◆ Task to carry out ◆
Exact copy, no pictures: every line from the one that contains "Image resolution: width=659" through the end of the data below, and nothing else.

◆ The records ◆

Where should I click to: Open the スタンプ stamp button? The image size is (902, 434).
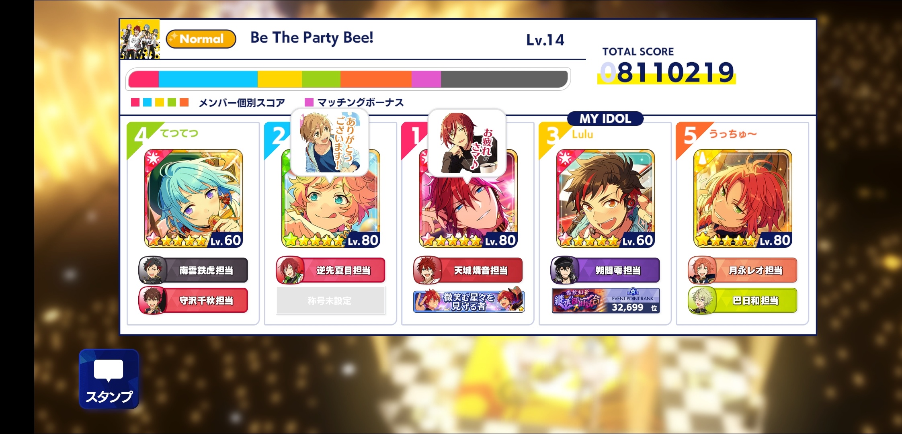click(109, 379)
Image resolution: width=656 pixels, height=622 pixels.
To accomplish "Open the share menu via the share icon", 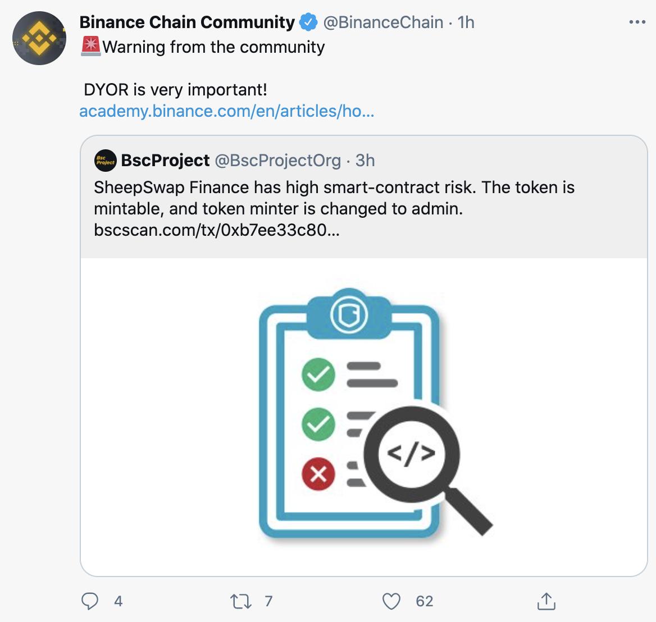I will click(546, 601).
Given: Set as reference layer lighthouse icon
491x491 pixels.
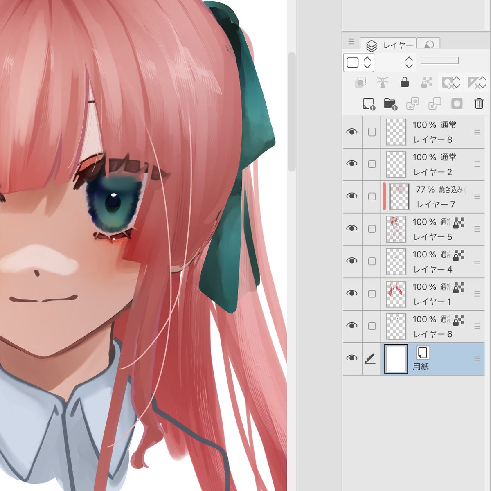Looking at the screenshot, I should point(383,82).
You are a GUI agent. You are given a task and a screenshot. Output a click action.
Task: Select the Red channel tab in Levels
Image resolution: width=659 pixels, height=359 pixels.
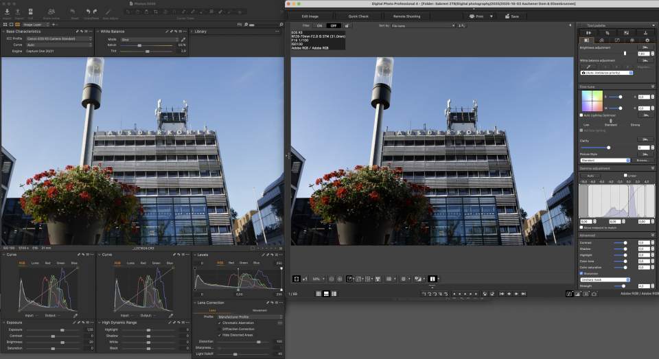232,263
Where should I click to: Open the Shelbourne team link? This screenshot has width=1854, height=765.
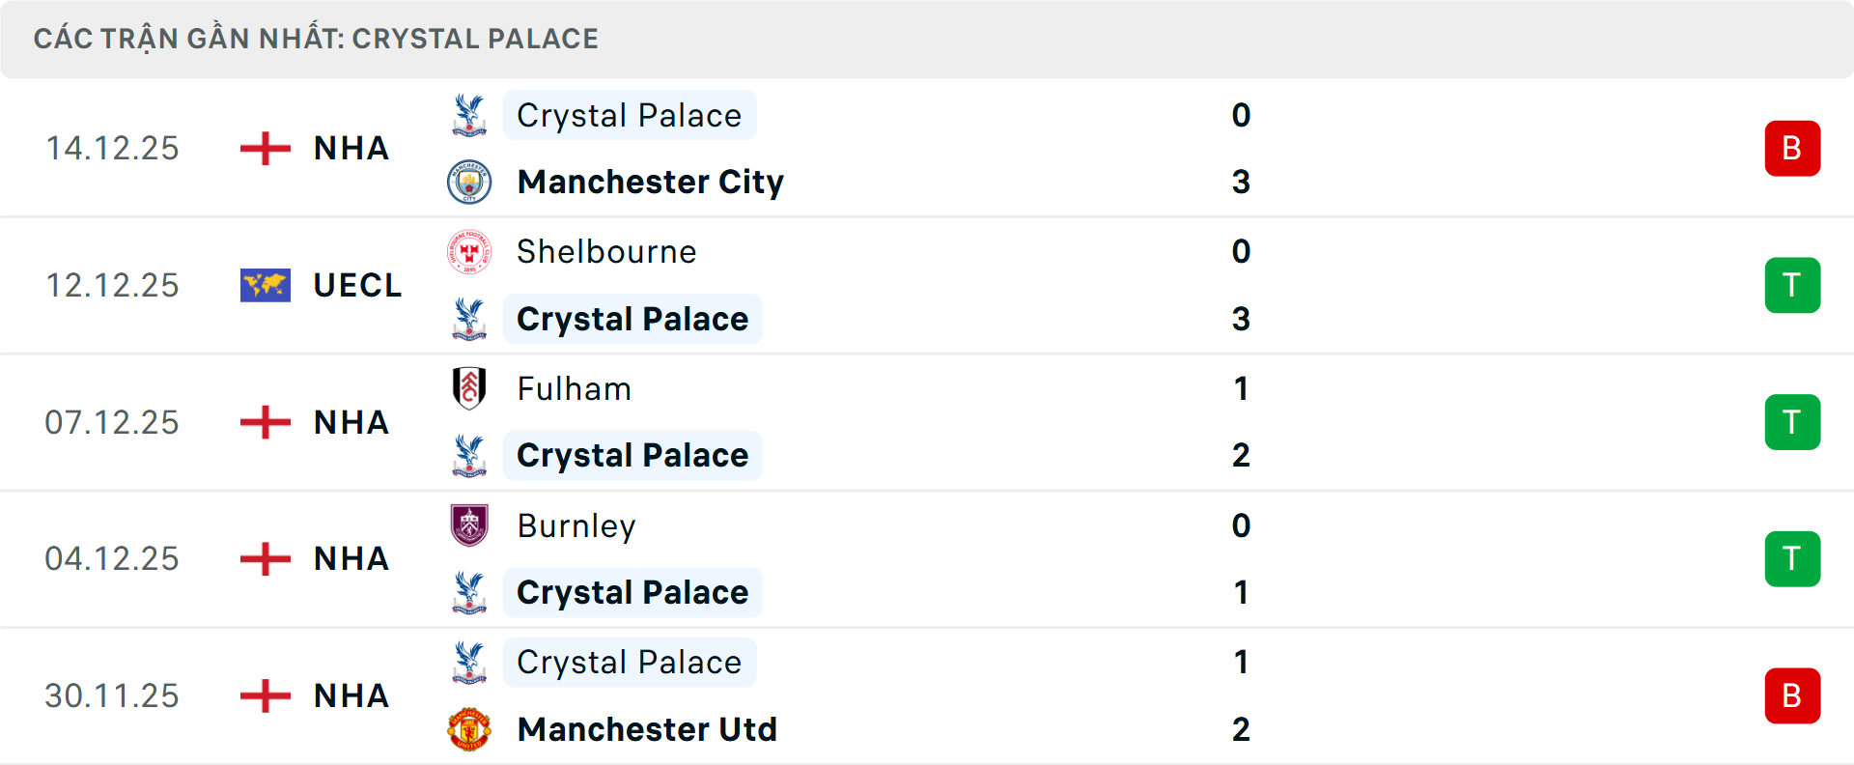[x=606, y=252]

◆ Result below ◆
Image resolution: width=659 pixels, height=359 pixels.
232,263
Where should I click to: Open the Shelbourne team link? This screenshot has width=1854, height=765.
[x=606, y=252]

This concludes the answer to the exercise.